Six Tips to Put Your Financial House in Order
By Kim Lankford, Monster Contributing Writer

If you want to spend less time worrying about your money, then it’s time to get your financial act together. These six strategies can help improve your financial situation and simplify your life at the same time.

1. Put Your Savings on Autopilot

If you haven’t maxed out your 401k or other retirement plan at work, add an extra $50 or $100 every month. Increasing your contributions just a little can make a huge difference over time. By adding $100 per month when you’re 25, you’ll have an extra $330,000 in your 401k by the time you’re 65 if your investments return 8 percent annually, which is below the average long-term return for stocks. Since the investments are pretax, your $100 monthly investment will lower your paycheck by $75 if you’re in the 25 percent bracket. If your employer matches your contribution, you’ll get free money to help you save even more. And it’s the easiest way to save, since the money is automatically invested before you can touch it. If you’ve maxed out your 401k, invest $333 automatically every month in an IRA. Ask your IRA administrator to set up automatic payments.

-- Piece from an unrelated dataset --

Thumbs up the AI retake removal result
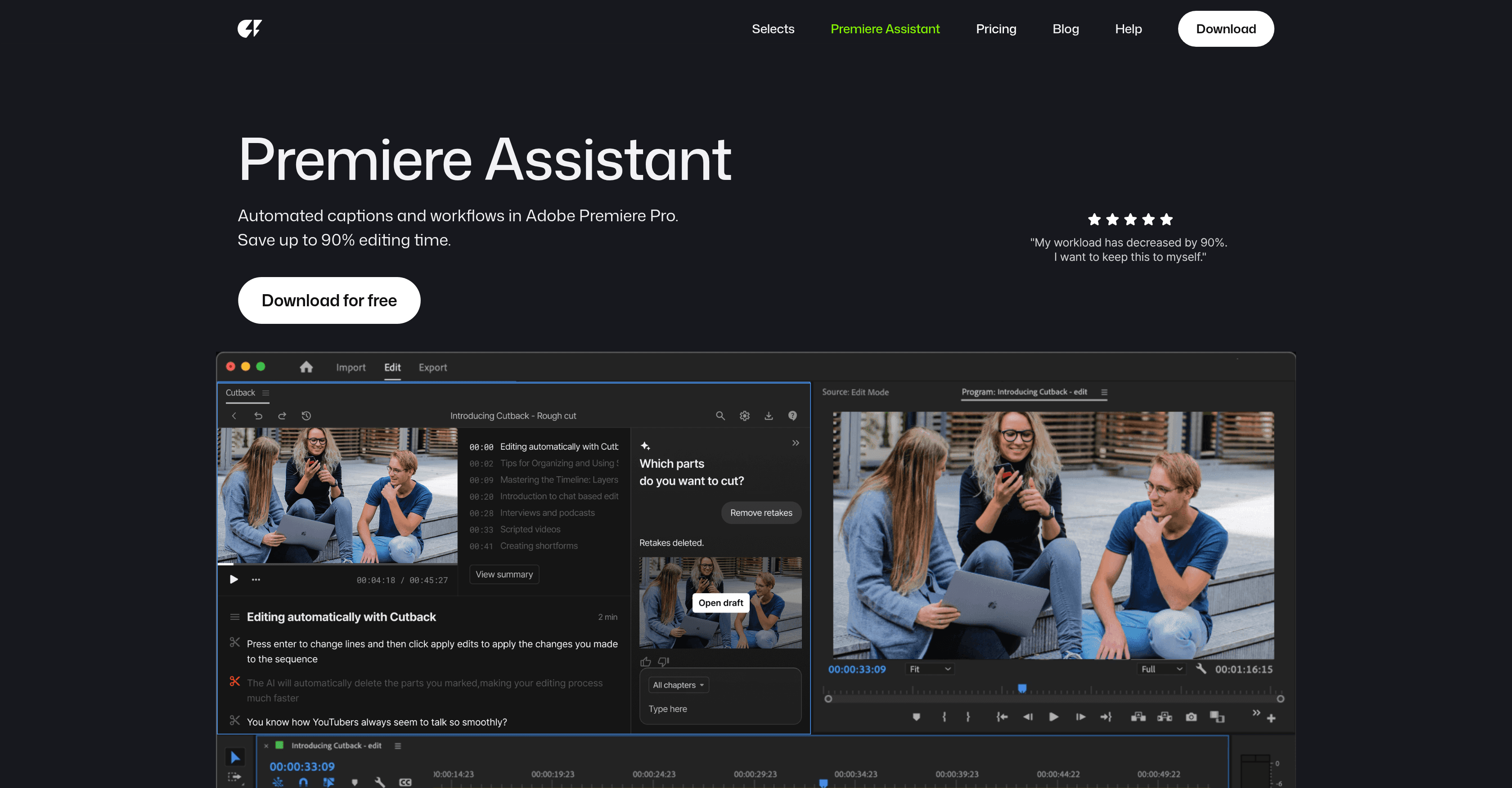 pyautogui.click(x=646, y=661)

2. Stop Worrying About Your Investments

Instead of poring over your investment options and wondering when -- and what -- you should buy and sell, have the experts do it for you. Most mutual fund companies, and quite a few 401k plans, now offer target funds that match your investments to your savings time frame. If you’re in your mid-30s, for example, you can invest your retirement money in a 2040 target date fund. This fund invests aggressively when you have more than a decade to go before retirement, then gradually gets more conservative as you approach retirement. These funds are diversified, so you don’t need to invest your retirement money anywhere else.

3. Pay Bills Automatically

Signing up to have your bills paid automatically from your bank account saves you monthly check-writing hassles and mail-delivery worries; it also protects you from costly missed deadlines. After one late payment, some credit-card companies boost interest rates beyond 31 percent and charge late fees of nearly $40. And some card companies raise your rate if you miss a deadline on another card, even if you have a spotless record with them.

4. Streamline Your Files

Go through your financial files and toss what you don’t need. In general, you should keep your tax returns forever, but you can get rid of supporting documents after three years (six years if you have self-employment income). You can also get rid of monthly investment statements after everything matches with your year-end summaries and ATM receipts as soon as the transactions appear on your monthly bank statement.

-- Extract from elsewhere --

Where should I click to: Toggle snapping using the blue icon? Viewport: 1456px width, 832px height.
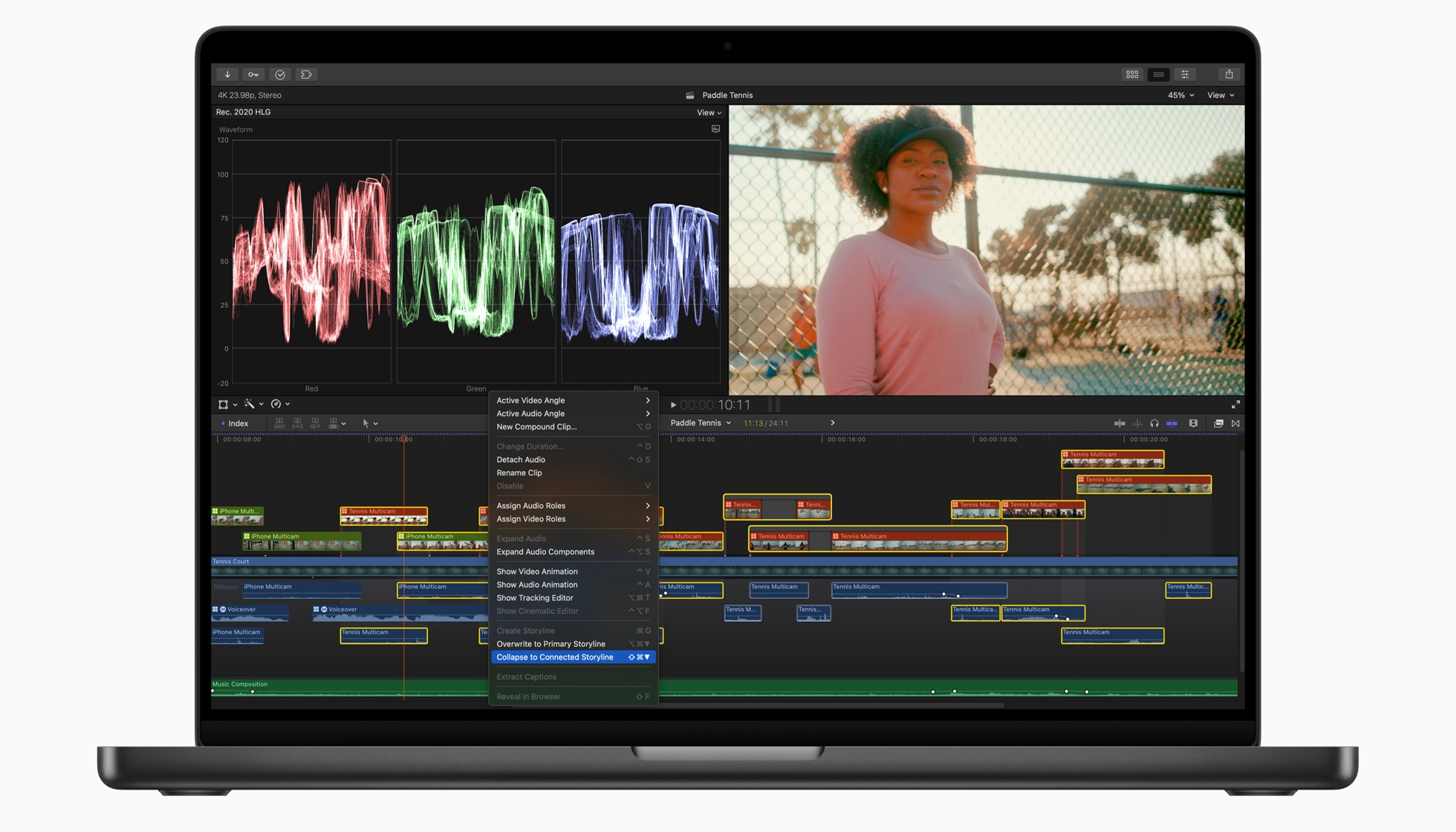tap(1173, 423)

5. Protect Your Identity the Simple Way

Instead of signing up for expensive services that monitor your credit records for identity theft, do it yourself for free. You can now get a free copy of your credit reports from each of the three bureaus (Equifax, Experian and TransUnion) every 12 months (www.annualcreditreport.com). Stagger your requests so you get one report every four months. Review each one carefully for errors or unauthorized charges.

6. Get Out of Debt

The best thing you can do to improve your financial health is eliminate high-interest debt. Try to use any bonus, raise or tax refund to pay off credit cards in full. Even adding a few hundred dollars to your payments can make a huge difference, especially if you can get your credit card company to lower your rate. If your minimum payment is 4 percent of your debt, a $5,000 balance with an 18 percent interest rate would start with a $200 monthly payment, which would take 32 months to pay off and cost $1,314 in interest. If you pay $500 per month on a 5 percent card, you’ll cut your interest charges to $118 and pay off the balance in just 11 months.

How does this simplify your life? Once you’re out of debt, you won’t have to juggle minimum payments, and you’ll save a ton in interest, which frees up extra cash to reach the rest of your financial goals.